Dispositif fiscal « Denormandie » : la solution pour rénover l’habitat dans les centres anciens ?

Défiscalisation
28/03/2019

Avec le nouvel outil de défiscalisation “Denormandie dans l’ancien”, le gouvernement espère relancer la restauration des logements anciens, en particulier dans le cadre du programme Action coeur de ville. A condition qu’il existe bien un marché.

Instauré par un amendement au projet de loi de finances de 2019, dont les décrets d’application et arrêtés ont été publiés au JO du 27 mars, le nouveau dispositif de défiscalisation « Denormandie » est un peu la transposition, dans l’ancien, du système « Pinel », et avant lui « Duflot », « Scellier »,… En échange de l’achat d’un bien, loué ensuite à un loyer encadré, pendant une durée limitée, le propriétaire bénéficie d’une réduction d’impôt sur le revenu. Trop compliqué à appliquer à l’habitat existant dégradé, le « Pinel » a surtout eu du succès dans la construction neuve. De multiples logements ont poussé en périphérie des villes, voire dans les centres-villes.

Le logement, ce n’est pas que la construction neuve

Mais quid des centres-villes qui se dégradent ? L’ancien a toujours été le parent pauvre des politiques de construction. Il est temps que la tendance s’inverse, estime le gouvernement. Il s’agit aussi, selon le ministre chargé du logement et de la ville, Julien Denormandie, de « mobiliser l’investissement privé au service de la revitalisation des territoires et de la réduction de l’habitat insalubre […] et de remettre sur le marché des logements vacants »

Dans ce dispositif, le montant global de l’investissement – achat et travaux – pourra entraîner une défiscalisation, à condition que les travaux représentent au moins 25 % du total de l’achat du bien. La défiscalisation ira de 12 à 21 % du montant total, selon la durée de location du bien ensuite – six, neuf ou douze ans –, à loyer plafonné là aussi. Dans tous les cas, la déduction d’impôt ne pourra dépasser 300 000 euros.

 

222 villes et toutes les ORT

Pour ce qui est du périmètre, ce système vise les 222 communes du programme national Action cœur de ville mais aussi toutes les villes ayant mis en place une opération de revitalisation du territoire (ORT) telle que prévue par la loi Evolution du logement et de l’aménagement numérique (Elan). « Ce dispositif Denormandie diversifie les outils auxquels on peut recourir, notamment pour le bâti qui n’est pas sous protection patrimoniale », juge Loïc Guinchard, directeur de Buildinvest, un des rares opérateurs français spécialisés dans la rénovation de l’habitat ancien. Buildinvest vise en effet des secteurs sauvegardés pouvant bénéficier de la défiscalisation « Malraux ».

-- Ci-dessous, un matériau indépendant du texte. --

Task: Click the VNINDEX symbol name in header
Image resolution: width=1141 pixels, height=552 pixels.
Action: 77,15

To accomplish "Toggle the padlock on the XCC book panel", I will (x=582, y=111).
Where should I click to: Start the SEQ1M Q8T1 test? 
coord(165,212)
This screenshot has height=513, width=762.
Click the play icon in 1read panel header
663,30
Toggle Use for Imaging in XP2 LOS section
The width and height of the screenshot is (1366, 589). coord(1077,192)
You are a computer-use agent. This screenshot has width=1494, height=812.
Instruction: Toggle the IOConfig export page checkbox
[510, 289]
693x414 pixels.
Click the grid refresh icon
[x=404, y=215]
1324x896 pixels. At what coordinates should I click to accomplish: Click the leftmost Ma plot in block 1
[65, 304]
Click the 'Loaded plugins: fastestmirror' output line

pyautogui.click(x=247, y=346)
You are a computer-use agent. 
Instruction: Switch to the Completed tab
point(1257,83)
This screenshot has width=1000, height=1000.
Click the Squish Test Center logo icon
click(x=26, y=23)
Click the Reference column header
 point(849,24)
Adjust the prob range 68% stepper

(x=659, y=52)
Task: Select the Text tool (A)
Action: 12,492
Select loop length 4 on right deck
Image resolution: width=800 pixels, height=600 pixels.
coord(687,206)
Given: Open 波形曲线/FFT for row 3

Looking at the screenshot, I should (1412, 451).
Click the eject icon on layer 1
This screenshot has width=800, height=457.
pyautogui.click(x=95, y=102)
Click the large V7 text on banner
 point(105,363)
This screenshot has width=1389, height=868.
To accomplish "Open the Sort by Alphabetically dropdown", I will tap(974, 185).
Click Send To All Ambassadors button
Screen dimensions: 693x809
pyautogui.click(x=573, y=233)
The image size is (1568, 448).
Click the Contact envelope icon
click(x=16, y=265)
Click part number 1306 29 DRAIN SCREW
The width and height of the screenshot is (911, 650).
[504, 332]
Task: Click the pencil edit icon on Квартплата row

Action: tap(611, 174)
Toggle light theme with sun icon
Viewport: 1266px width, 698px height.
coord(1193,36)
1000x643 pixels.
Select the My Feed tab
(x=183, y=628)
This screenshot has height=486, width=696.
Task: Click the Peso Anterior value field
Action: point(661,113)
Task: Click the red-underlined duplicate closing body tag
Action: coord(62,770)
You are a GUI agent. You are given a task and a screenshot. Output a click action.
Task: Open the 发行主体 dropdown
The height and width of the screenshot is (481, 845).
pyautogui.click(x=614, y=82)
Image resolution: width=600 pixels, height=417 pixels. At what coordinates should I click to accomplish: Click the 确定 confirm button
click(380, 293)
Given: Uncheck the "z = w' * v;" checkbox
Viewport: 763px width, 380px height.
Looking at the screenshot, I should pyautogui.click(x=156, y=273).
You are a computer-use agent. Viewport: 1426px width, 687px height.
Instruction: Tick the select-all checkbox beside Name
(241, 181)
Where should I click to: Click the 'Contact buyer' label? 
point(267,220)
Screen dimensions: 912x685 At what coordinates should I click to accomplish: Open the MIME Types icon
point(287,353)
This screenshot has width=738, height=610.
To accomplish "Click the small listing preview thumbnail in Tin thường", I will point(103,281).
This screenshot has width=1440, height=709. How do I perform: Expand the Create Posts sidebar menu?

Un bémol : le potentiel locatif

Le « Denormandie ancien» devrait attirer des opérateurs spécialisés dans la rénovation mais aussi des investisseurs classiques. A une condition, toutefois : que le secteur soit attractif pour les locataires. « Si la ville n’a pas de potentiel locatif, aucun opérateur ne s’y risquera. Dans les villes qui sont entourées, en périphérie, de constructions neuves en Pinel, comme  Agen et Toulouse, ces logements joueront une concurrence néfaste, pronostique Loïc Guinchard. Et dans des communes très sinistrées de l’est de la France, même en rénovant au mieux, il y aura peu de candidats à la location ».

Une certitude : les villes qui mènent une politique de longue date en faveur de la réhabilitation et du retour des habitants en coeur de ville partent favorites. Exemple : « Nous avons fait du « Malraux » à l’îlot des Cordeliers à Châtellerault (Haute-Vienne, 31 800 hab.), où la mairie est très active et nous accompagne, poursuit Loïc Guinchard. Elle a désigné un opérateur, Soliha, pour aider les propriétaires qui le souhaitent à trouver des locataires ». Vingt-cinq logements vont être disponibles en bord de Vienne cet été. Ils ont pour la plupart déjà trouvé des locataires – notamment des seniors qui préfèrent quitter leur pavillon avec jardin pour revenir au plus près des commerces et des services.

Mais deux questions taraudent les professionnels. Sont ciblés les centres des 222 villes retenues dans le programme Action coeur de ville, certes, et les ORT. Mais qu’entend-on précisément par les zones « coeur de ville » ?  L’arrêté du 26 mars prévoit que ces zones sont les « zones de bâti continu de la commune ».

Autre interrogation : le système sera-t-il rétroactif et pourra -t-il s’appliquer aux permis de construire déjà signés dans les 222 villes concernées ? L’article 226  de la loi de finances pour 2019 prévoit que le dispositif s’applique aux logements acquis entre le 1er janvier 2019 et 31 décembre 2021.